Selection of materials and main issues
For the selection of candidate materials for MYRRHA, the option has been taken to consider industrially available and qualified materials, rather than to develop and optimise innovative materials. Since at relatively high temperatures (> 500-550 °C) no proven available materials under relevant irradiation conditions exist today, so operating temperatures for the first demo concepts are to be limited (up to 480 °C for the lead fast reactor prototype).
The materials qualification programme for MYRRHA shows commonalities with the corresponding work for the GEN IV Lead Fast Reactor. The structural materials issues to be considered are related to design and safety requirements, where gaps and open questions concerning materials performance under representative conditions (e.g. high temperature, high burn-ups, and aggressive environment) are identified. These issues can be classified into five areas:
- Workability and fabricability of materials and components
- Mitigation of corrosion by liquid metal
- Embrittlement by interaction with the environment
- Irradiation effects (embrittlement, creep, swelling, …)

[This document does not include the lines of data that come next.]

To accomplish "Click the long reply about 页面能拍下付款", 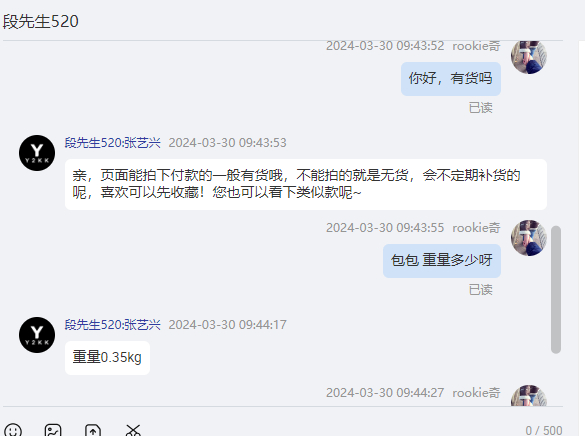I will coord(306,184).
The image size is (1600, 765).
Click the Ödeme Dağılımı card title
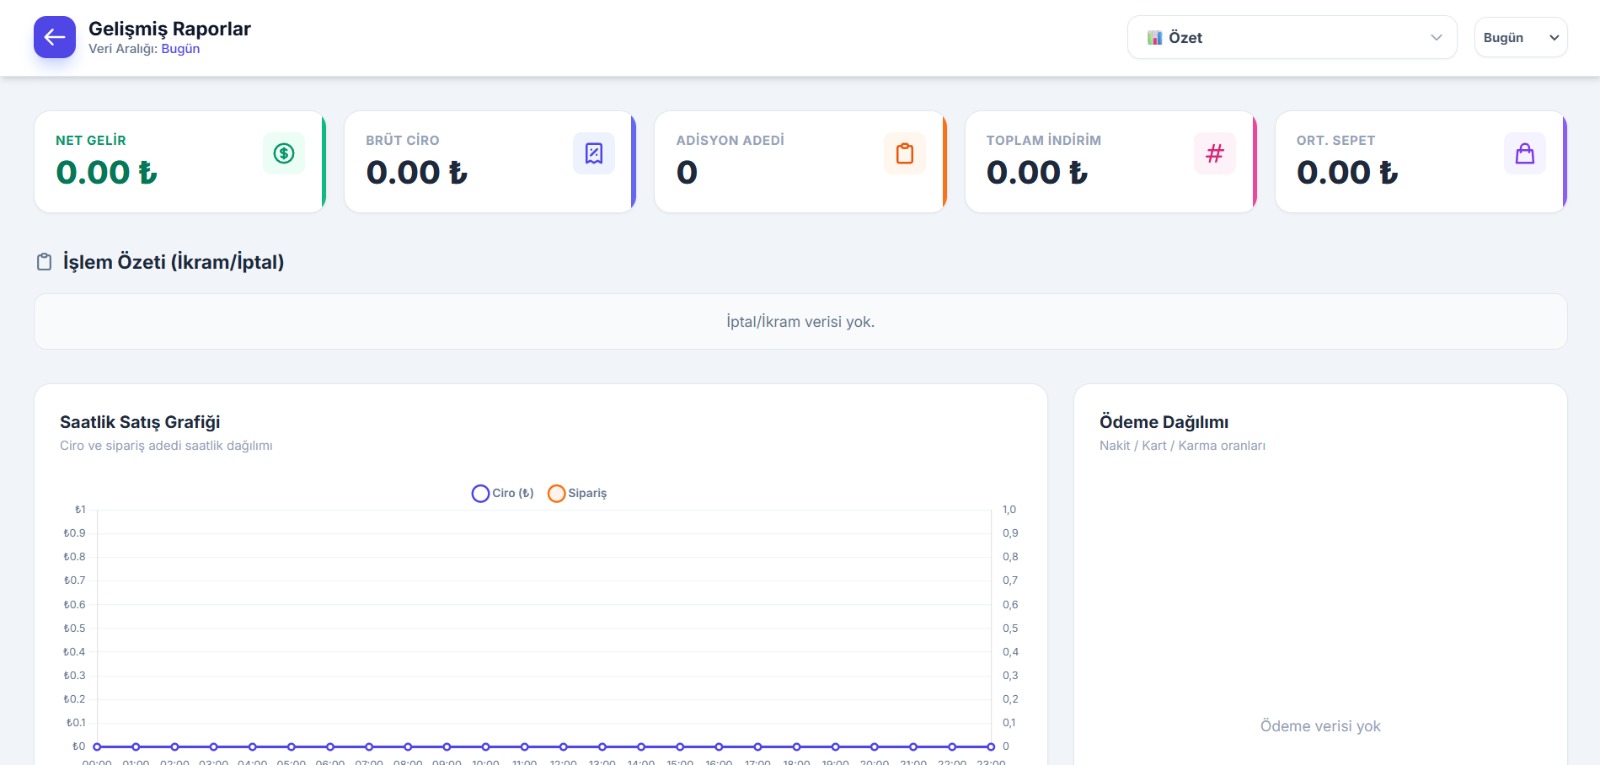tap(1164, 422)
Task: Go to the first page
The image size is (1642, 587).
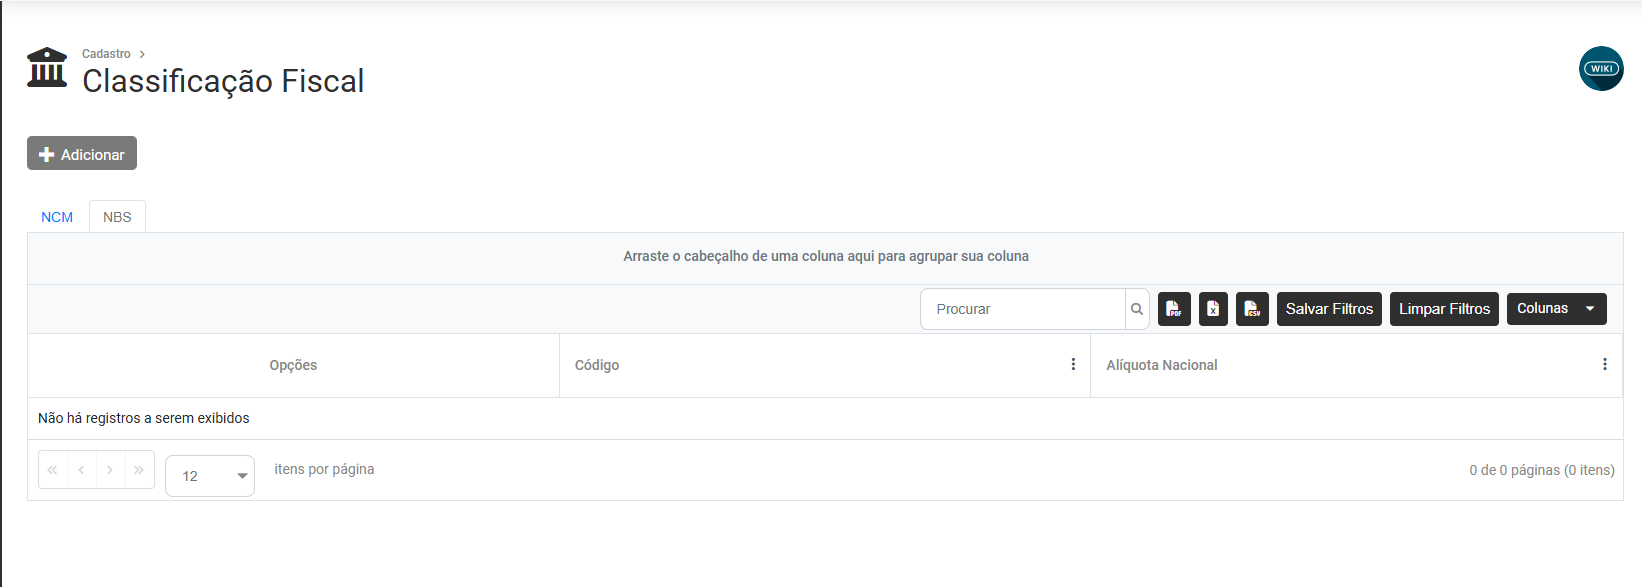Action: 53,470
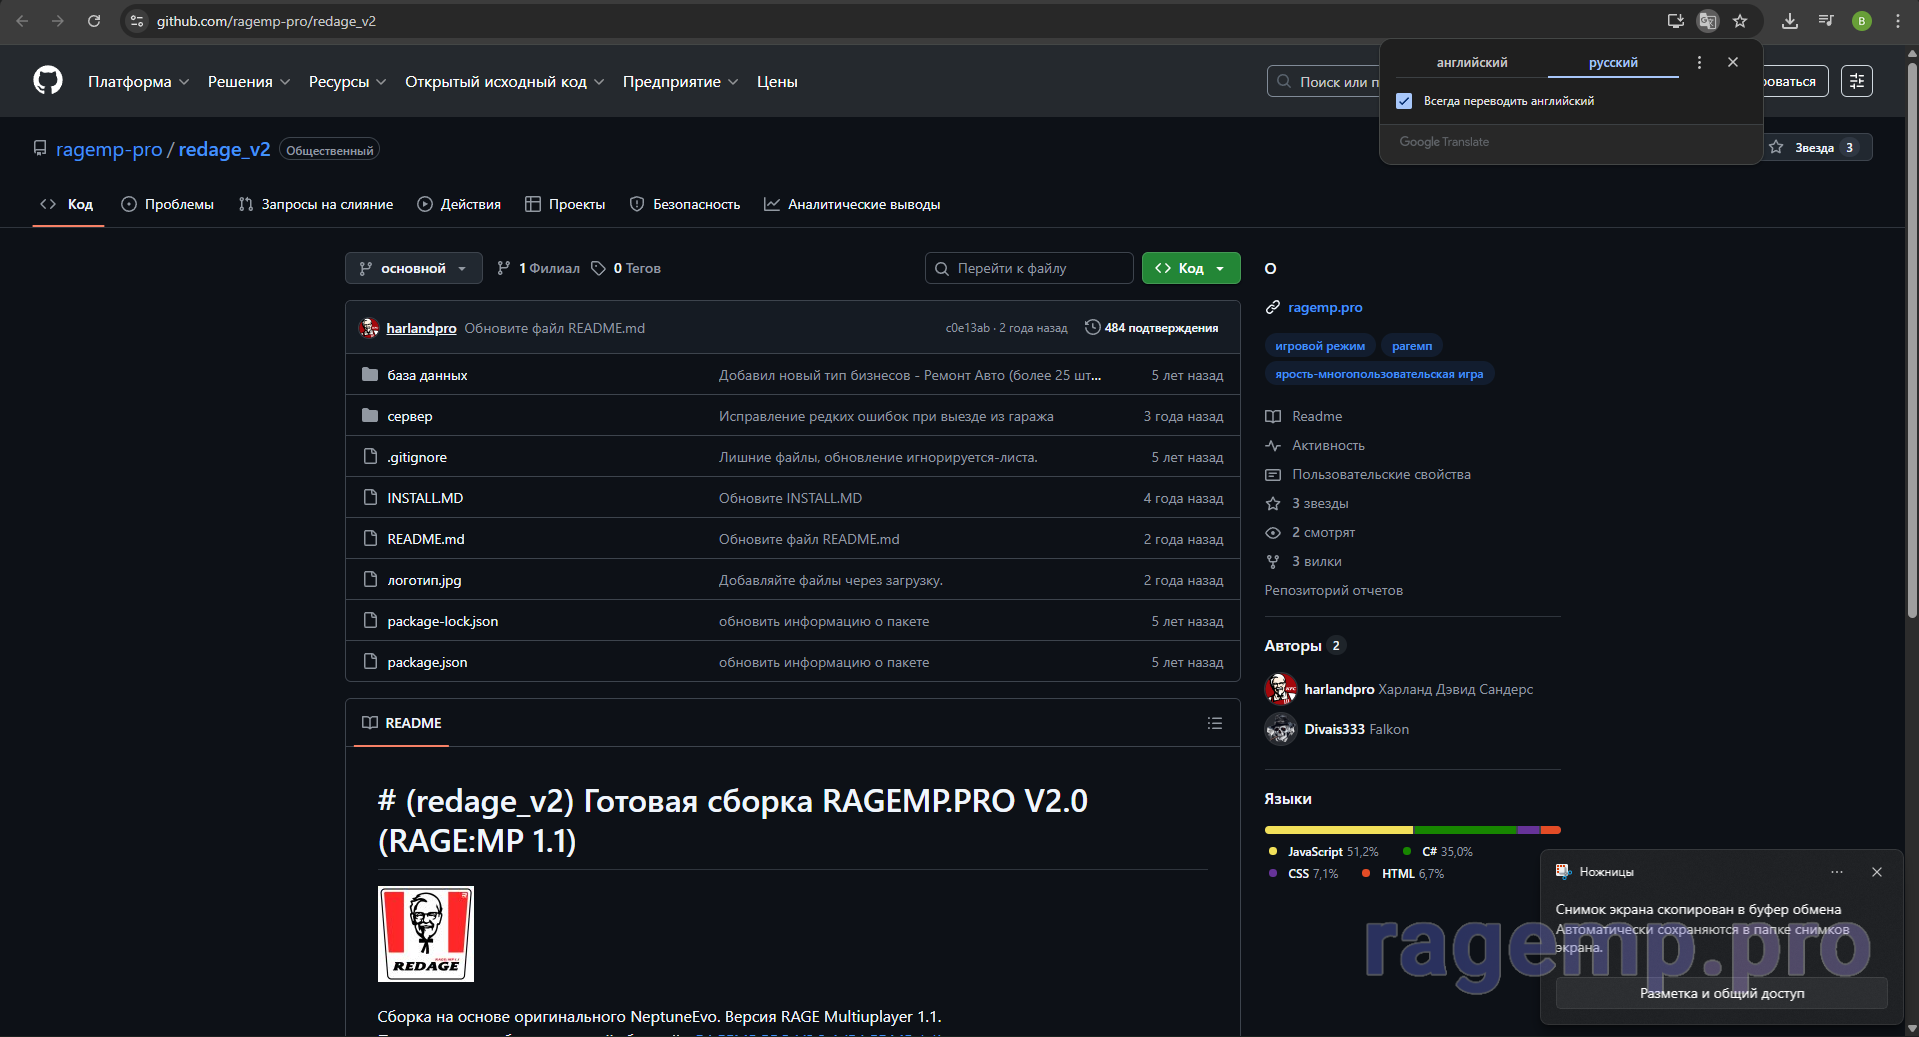Open the translate popup three-dot options

[1699, 62]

- Transferability of the experimental results to the actual MYRRHA machine
Based on literature data on mechanical and thermal properties, irradiation performance, fabricability and availability, high Cr ferritic/martensitic steels and nuclear grade austenitic steels have been selected for evaluation.
The large available database on mechanical properties and irradiation effects suggests austenitic steels, especially low-carbon grade, as candidates for components operating at relatively low temperatures and low irradiation fluence, e.g. the reactor vessel.
FMS (T91) appears to be among the best candidate materials for fuel cladding and highly irradiated structures, because of their resistance against swelling and creep under high fast neutron flux. However, to respect the planning of MYRRHA, it is possible that for the first core loadings qualified austenitic materials (such as the 15-15Ti stabilised steels) are chosen for the fuel cladding. To have a qualified T91 material for internal structures and especially for fuel cladding in the mid-term, a thorough demonstration and qualification programme should be pursued.
As the risk involved in the qualification of a new material, especially for fuel cladding, is high, a fall-back option is taken by selecting a qualified cladding material from the fast breeder reactor programmes. In the latter case, only the limits imposed by interaction with the innovative coolant environment in MYRRHA has to be ascertained, as the material's performance as fuel cladding has been qualified in representative conditions of sodium cooled fast reactors (up to accumulated peak dose ~100 dpa).
Materials qualification strategy for MYRRHA
The materials qualification strategy for MYRRHA relies on the strong common trunk with the GEN IV LFR research and development programmes, complemented with targeted actions towards specific needs in the MYRRHA design. Within the five areas identified above, the following actions are taken:
Workability and fabricability: common trunk on welding-joining techniques and cladding fabrication in EC FP6-FP7 projects; MYRRHA component specific actions will consist in analysis of prototypes from pumps and heat exchangers before and after testing.
Corrosion by liquid metal: common trunk on corrosion and corrosion protection in LBE with FP6 and FP7 projects; a specific action is to be set-up to integrate the available data on corrosion into a descriptive model relevant for the corrosion issues in the coolant circuit and to propose mitigation measures, including their validation. Another specific action is to ascertain the potential corrosion effects on the secondary side of the heat exchangers by general corrosion and stress corrosion experiments.
Embrittlement by interaction with the environment (unirradiated materials): common trunk with FP6 and FP7 projects on ADS and LFR. A specific action is to develop and validate experimental tools to measure fracture toughness in LBE environment, with special attention to weld materials.
Irradiation effects: completion of the database on irradiated materials, mainly from fast reactor programmes, with targeted experiments (especially on T91) in LFR relevant conditions. This is partially covered by the FP6 and FP7 projects ongoing; a dedicated action will be taken in order to complement this database with data on the combined effect of irradiation and exposure to LBE at the lower temperature range (300-350 °C) on the mechanical behaviour (especially fracture toughness) of the material. This requires irradiation of materials in LBE up to dose levels where the degradation of fracture toughness is expected to saturate (by the saturation of the irradiation induced hardening), i.e. between 5-10 dpa (representative maximum dose on core support plate).
Transferability of experimental results: the development of physics based models for extrapolation of results on the effect of irradiation on microstructure and mechanical behaviour of the Fe-Cr steels is fully embedded within European collaborative projects. On the long-term, dedicated actions to validate MYRRHA relevant prediction of the multi-scale models will be undertaken. Once validated, the modelling effort will support the design of the MYRRHA by evaluation of the expected effect of modification of the operational conditions on the material property evolution (power upgrades, operation temperature variations, transition from ADS to fast fission spectrum…).